TASK
Rewrite the material, swapping "screenshot" for "image" wherever it appears and leaving everything else unchanged. Omit the pictures from your answer.
══ DATA FOR PROCESSING ══
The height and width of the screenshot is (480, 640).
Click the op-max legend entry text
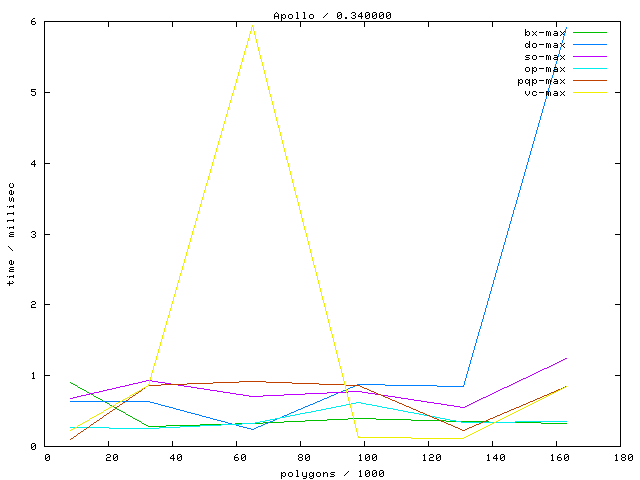545,69
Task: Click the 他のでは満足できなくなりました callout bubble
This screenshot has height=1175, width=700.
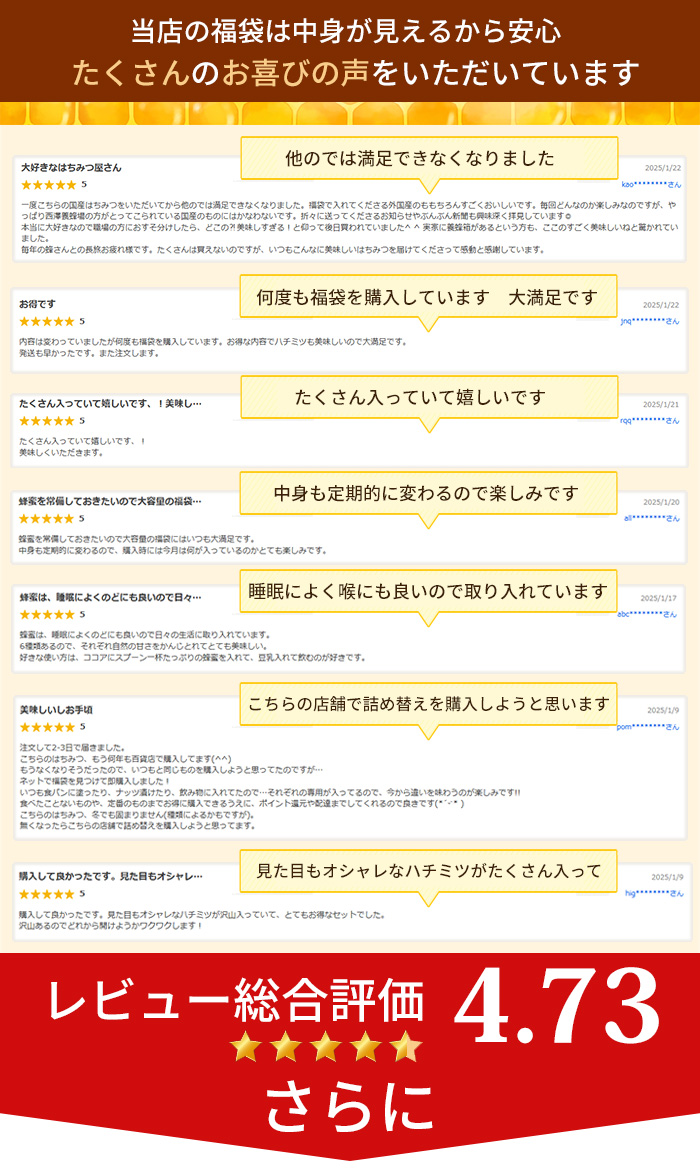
═══
WRITTEN REPLY
The height and width of the image is (480, 640).
Click the op-max legend entry text
545,69
Task: Click the 他のでは満足できなくなりました callout bubble
This image has height=1175, width=700.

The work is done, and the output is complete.